Pat answers are seen for what they are: unreal and unloving. Instead, as we interact with people who are truly struggling, I find this piece of advice from the prophet Jeremiah– as translated by Eugene Peterson in The Message at Jeremiah 23:25 – to be essential: “Instead of claiming to know what God says, ask questions of one another, such as ‘How do we understand God in this?’ But don’t go around pretending to know it all…”

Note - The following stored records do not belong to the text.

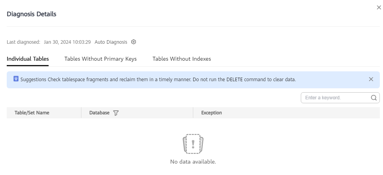Open Auto Diagnosis settings gear
Viewport: 383px width, 175px height.
tap(133, 42)
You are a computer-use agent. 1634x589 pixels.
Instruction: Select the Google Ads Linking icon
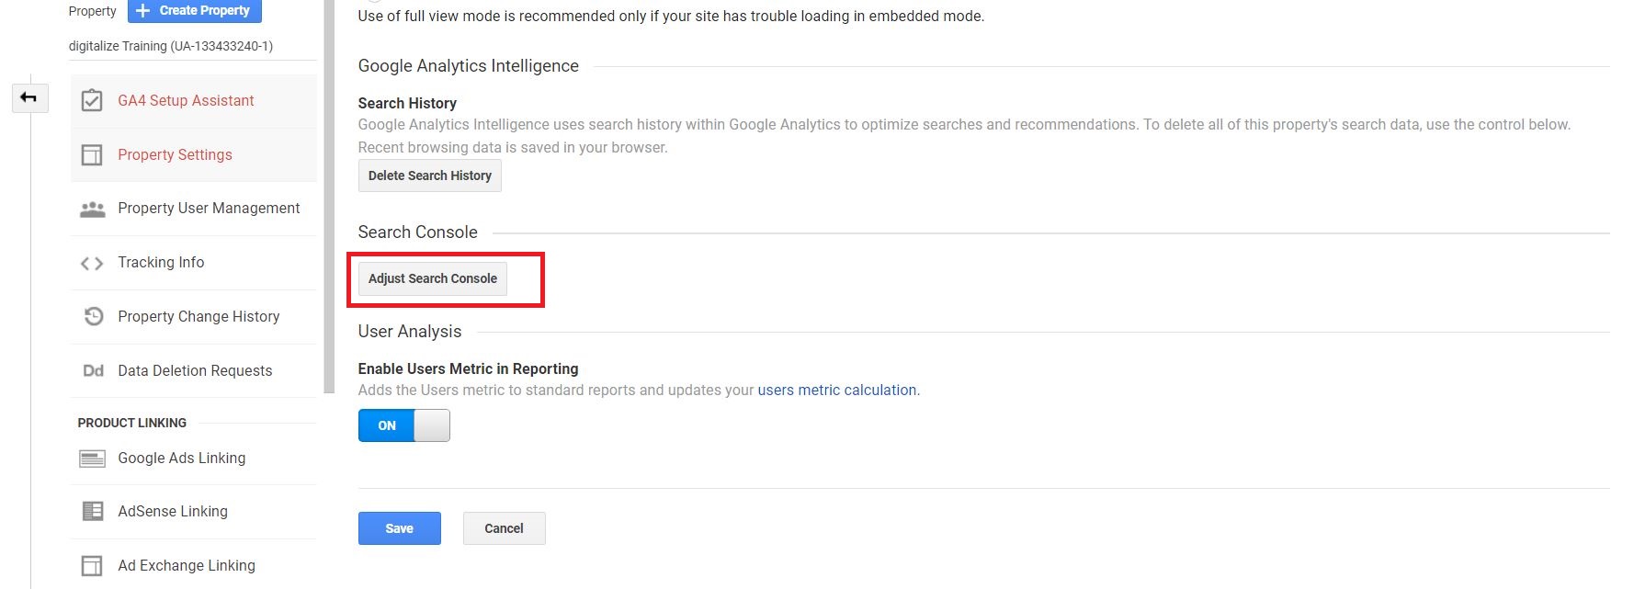[x=92, y=458]
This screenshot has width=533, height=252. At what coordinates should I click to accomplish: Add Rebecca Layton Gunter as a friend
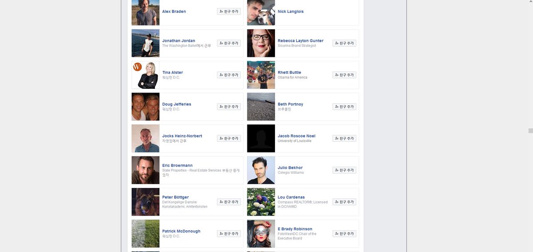coord(344,43)
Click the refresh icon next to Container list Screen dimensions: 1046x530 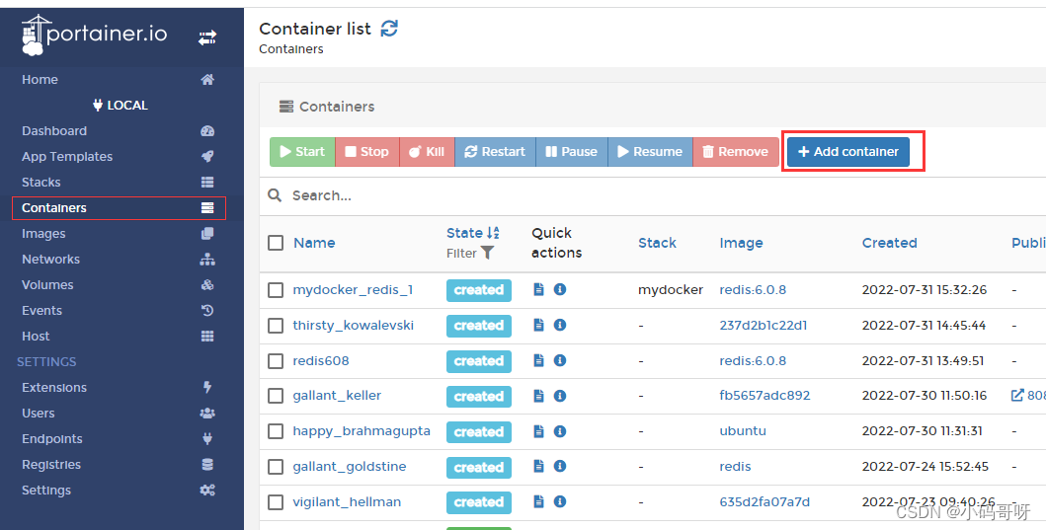390,29
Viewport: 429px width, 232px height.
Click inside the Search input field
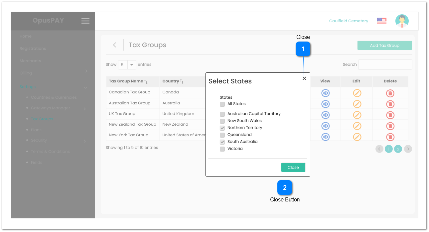(385, 65)
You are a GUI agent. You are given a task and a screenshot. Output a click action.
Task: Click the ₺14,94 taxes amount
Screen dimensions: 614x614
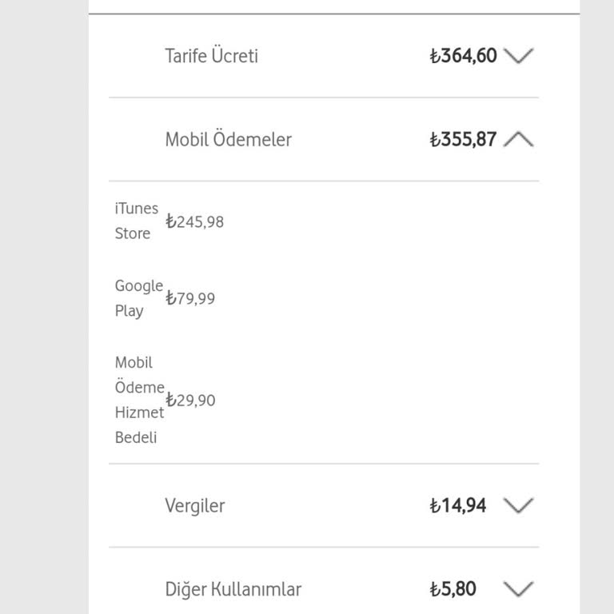[457, 505]
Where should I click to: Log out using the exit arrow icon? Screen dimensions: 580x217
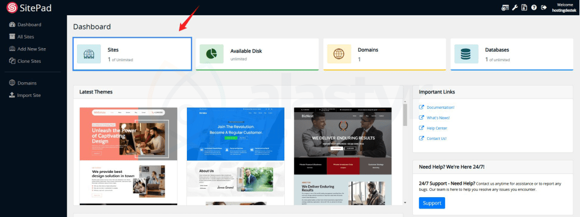tap(544, 7)
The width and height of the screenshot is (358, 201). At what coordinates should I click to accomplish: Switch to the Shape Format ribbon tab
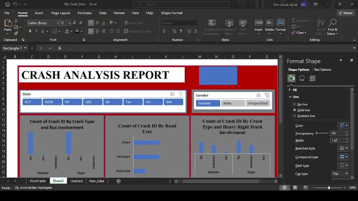[172, 13]
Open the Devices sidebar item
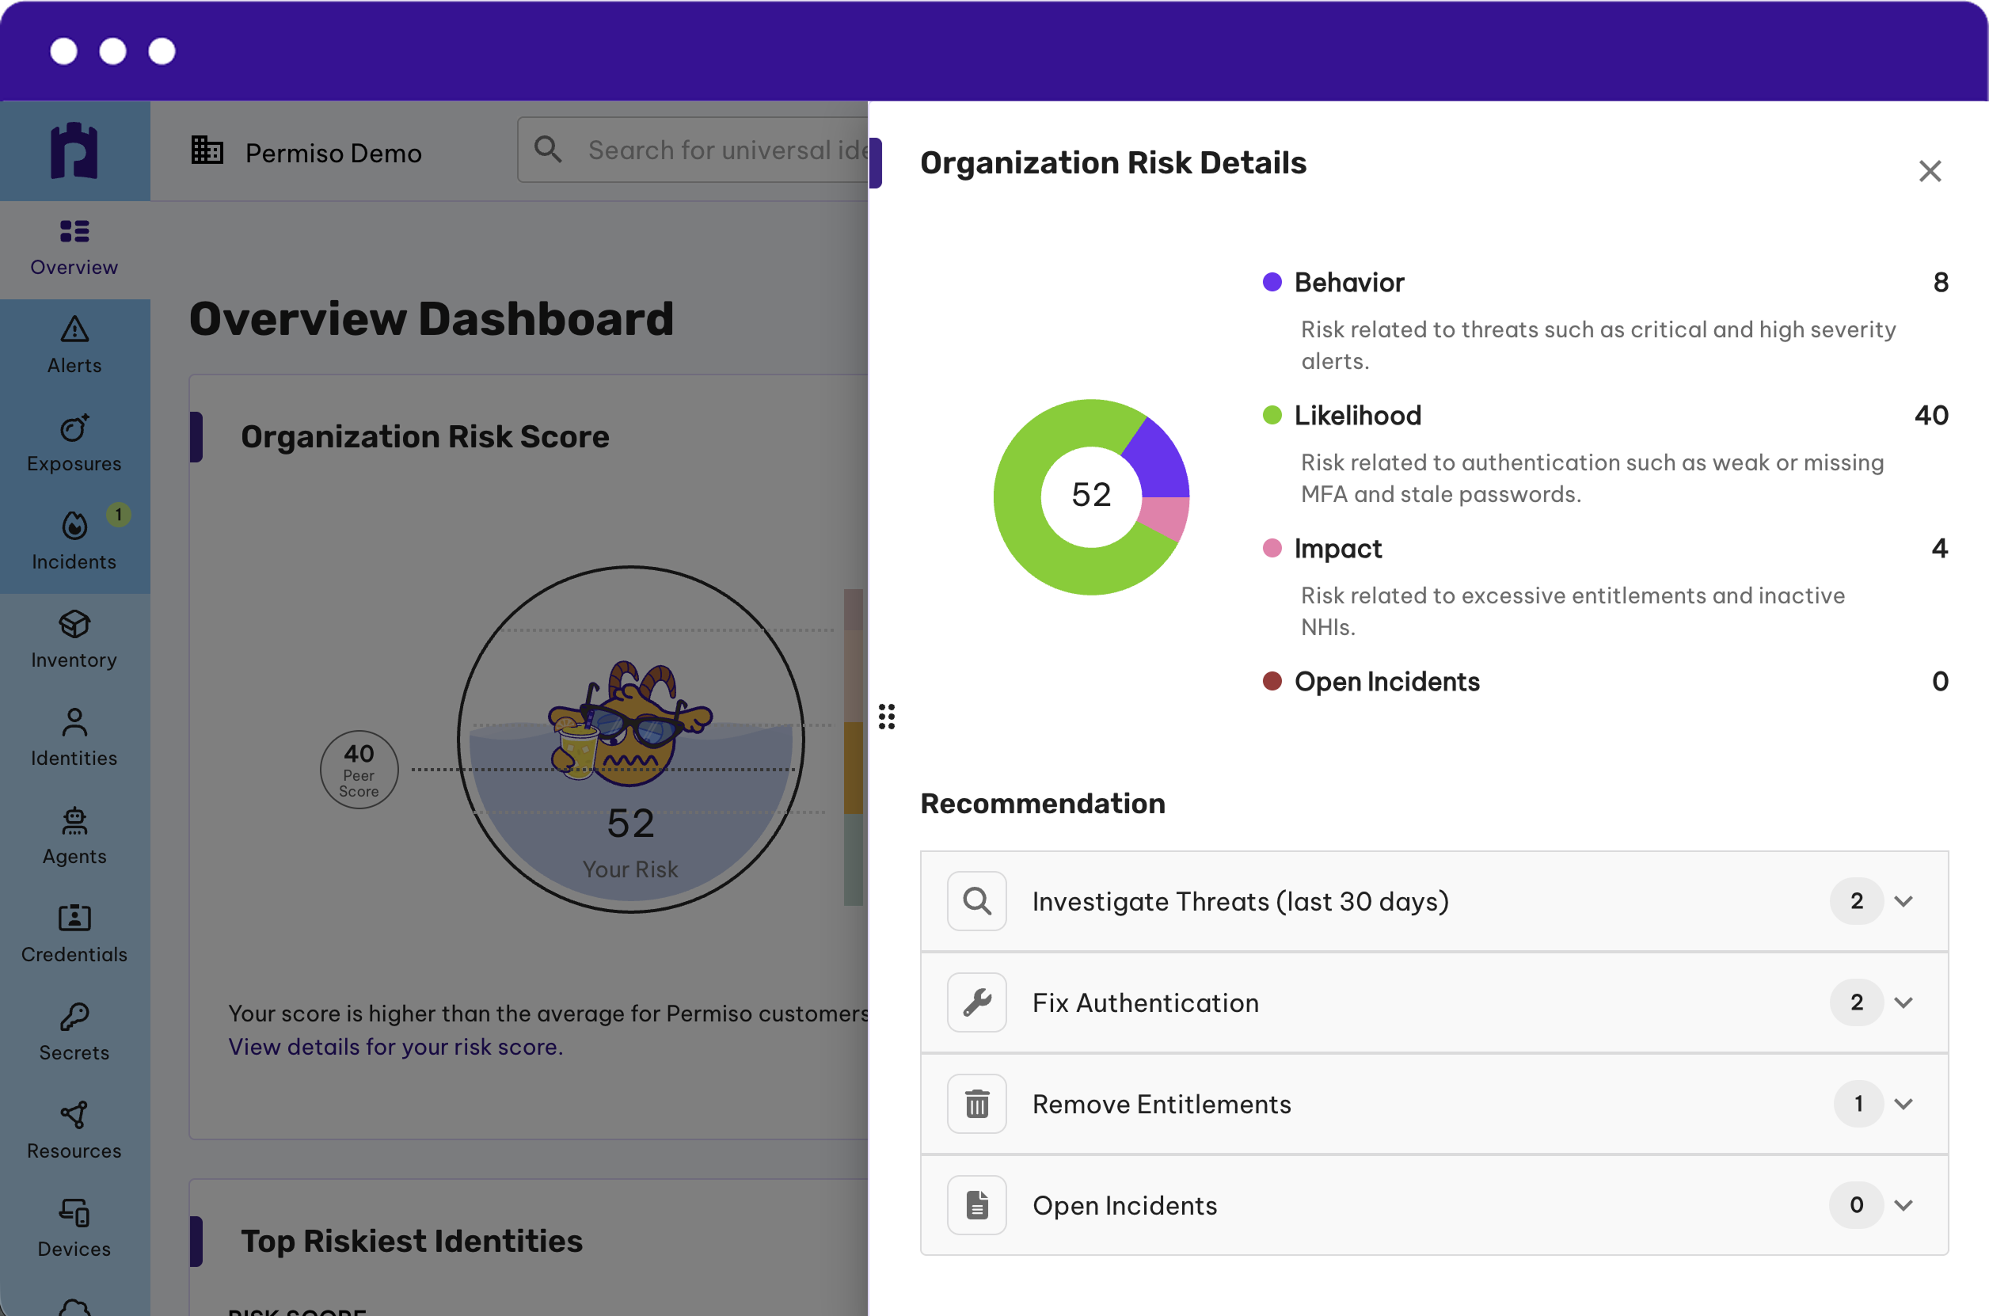Screen dimensions: 1989x1316 tap(75, 1228)
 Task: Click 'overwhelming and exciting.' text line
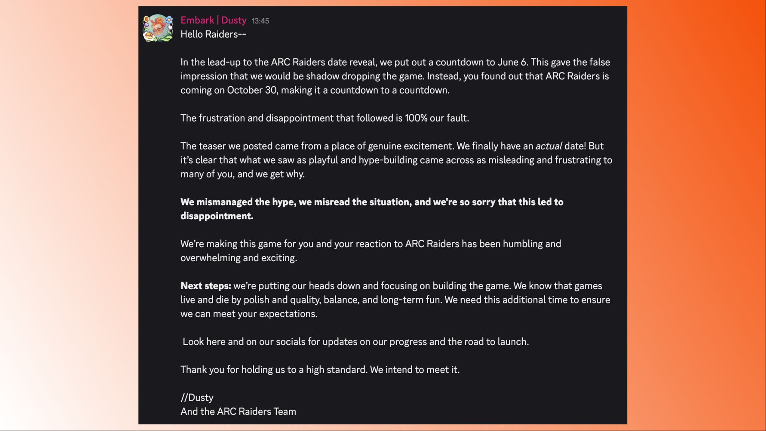click(x=239, y=258)
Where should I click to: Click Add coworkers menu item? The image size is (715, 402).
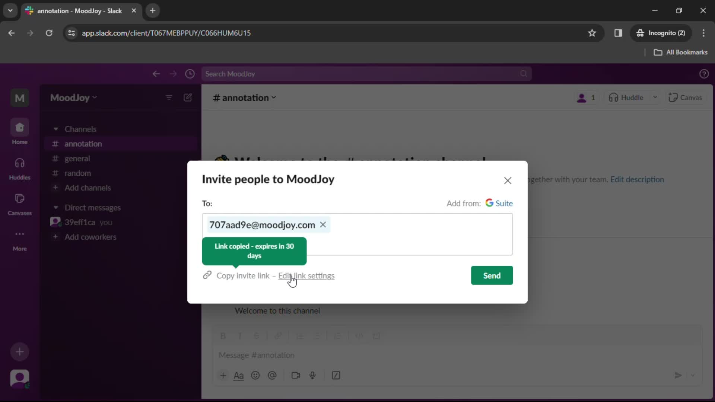coord(90,237)
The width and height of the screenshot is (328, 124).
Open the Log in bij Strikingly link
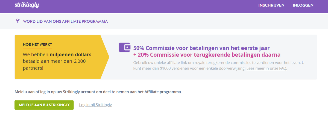[x=95, y=105]

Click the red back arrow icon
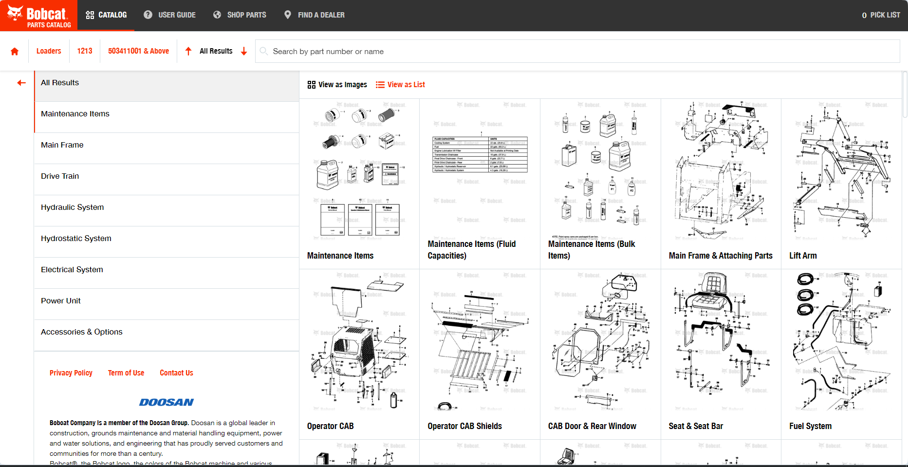(21, 83)
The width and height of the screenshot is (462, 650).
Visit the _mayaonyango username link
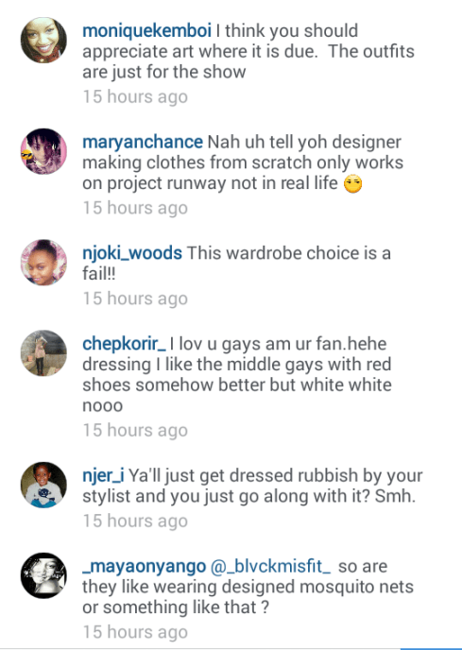144,566
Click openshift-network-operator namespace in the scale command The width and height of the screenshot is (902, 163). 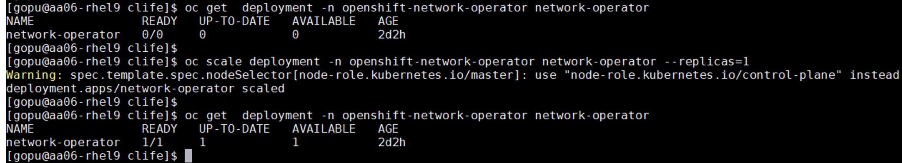[x=441, y=62]
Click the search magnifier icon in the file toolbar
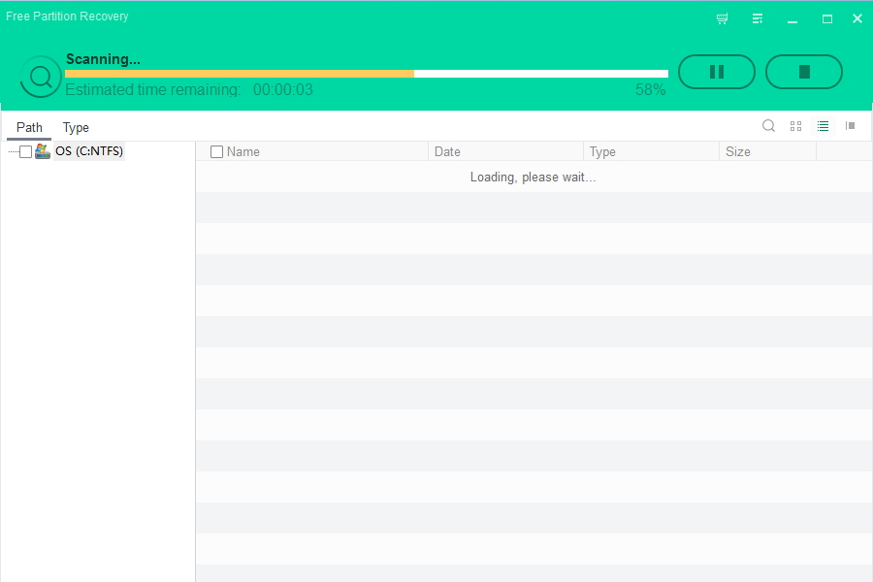The image size is (873, 582). coord(768,126)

Having studied and practiced spiritual direction for a few years, I have come to realize not only how important being non-manipulative is, but also how important the questions are – and following those questions by living in them, toward them in a centered-set kind-of-way; this means I need to trust Jesus. I think we need to trust God in our endeavours to live the questions. The advice the poet Rainer Rilke once wrote to a younger poet seems to ring true for us today:
“Have patience with everything that remains unsolved in your heart. Try to love the questions themselves, like locked rooms and like books written in a foreign language. Do not now look for the answers. They cannot now be given to you because you could not live them. It is a question of experiencing everything. At present you need to live the question. Perhaps you will gradually, without even noticing it, find yourself experiencing the answer, some distant day.”